Legionella pneumophila is a thin, ærobic, pleomorphic, flagellated, non-spore forming, Gram-negative bacterium of the genus Legionella. L. pneumophila is the primary human pathogenic bacterium in this group and is the causative agent of legionellosis or Legionnaires' disease.
L. pneumophila is an acid-fast, non-sporulating, and morphologically a non-capsulated, rod-like bacterium, often characterized as being a coccobacillus. Ærobic and unable to hydrolyse gelatin or produce urease, it is also non-fermentative. L. pneumophila is neither pigmented nor does it autofluoresce. It is oxidase- and catalase-positive, and produces beta-lactamase. L. pneumophila has a colony morphology that is gray-white with a textured, cut-glass appearance; it also requires cysteine and iron to thrive.
Cell membrane structure
While L. pneumophila is categorized as a Gram-negative organism, it stains poorly due to its unique lipopolysaccharide-content in the outer leaflet of the outer cell membrane. The bases for the somatic antigen specificity of this organism is located on the side-chains of its cell wall. The chemical composition of these side chains both with respect to components, as well as arrangement of the different sugars, determines the nature of the somatic or O-antigen determinants, which are important means of serologically classifying many Gram-negative bacteria. At least 35 different serovars of L. pneumophila have been described, as well as several other species being subdivided into a number of serovars.

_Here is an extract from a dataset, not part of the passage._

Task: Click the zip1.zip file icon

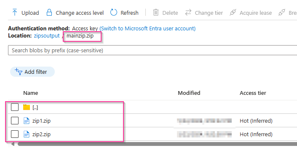Action: coord(27,121)
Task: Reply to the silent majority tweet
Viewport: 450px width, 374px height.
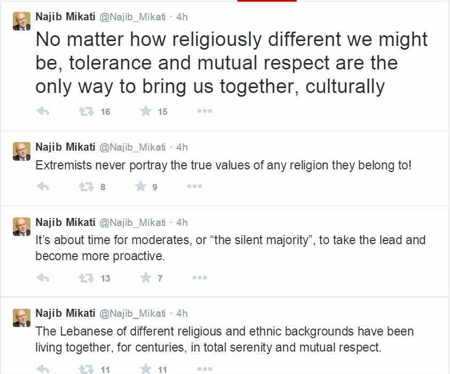Action: (43, 278)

Sera have been used both for slide agglutination studies as well as for direct detection of bacteria in tissues using fluorescent-labelled antibody. Specific antibody in patients can be determined by the indirect fluorescent antibody test. ELISA and microagglutination tests have also been successfully applied.
L. pneumophila is a facultative intracellular bacterium that can invade and replicate inside amoebae in the environment. Ameoba can thus serve as a reservoir for L. pneumophila, as well as provide protection from environmental stresses, such as chlorination.
Frequency of occurrence
In the USA about 30 infections with L. pneumophila appear per 100.000 residents per year. The infections peak within the summer months. Within endemic regions, about 4% to 5% of pneumonia are caused by L. pneumophila. 

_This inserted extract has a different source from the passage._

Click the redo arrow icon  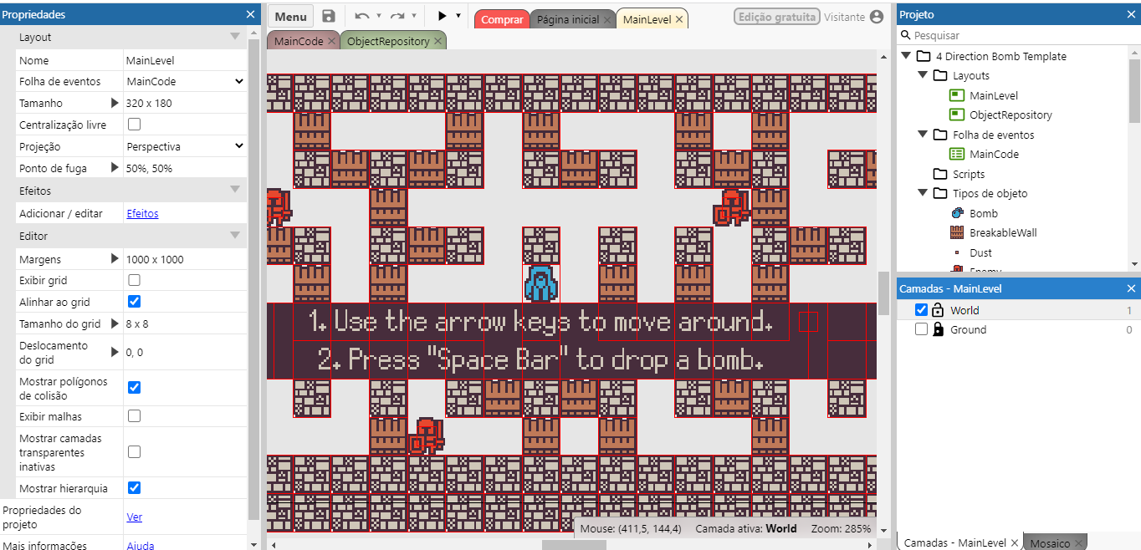click(x=397, y=17)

In humans, L. pneumophila invades and replicates in macrophages. The internalization of the bacteria can be enhanced by the presence of antibody and complement, but is not absolutely required. A pseudopod coils around the bacterium in this unique form of phagocytosis. Once internalized, the bacteria surround themselves in a membrane-bound vacuole that does not fuse with lysosomes that would otherwise degrade the bacteria. In this protected compartment, the bacteria multiply. The bacteria use a Type IVB secretion system known as Icm/Dot to inject effector proteins into the host. These effectors are involved in increasing the bacteria's ability to survive inside the host cell. Survival is enhanced by these effector proteins (Ank proteins) because they interfere with fusion of the Legionella-containing vacuole with the host's degradation endosomes.
The determination and publication of the complete genome sequences of three clinical L. pneumophila isolates in 2004 paved the way for the understanding of the molecular biology of L. pneumophila in particular and Legionella in general. In depth comparative genome analysis using DNA arrays to study the gene content of 180 Legionella strains revealed the high genome plasticity and frequent horizontal gene transfer. Further insight in the L. pneumophila life cycle was gained by investigating the gene expression profile of L. pneumophila in Acanthamoeba castellanii, its natural host. L. pneumophila exhibits a biphasic life cycle and defines transmissive and replicative traits according to gene expression profiles.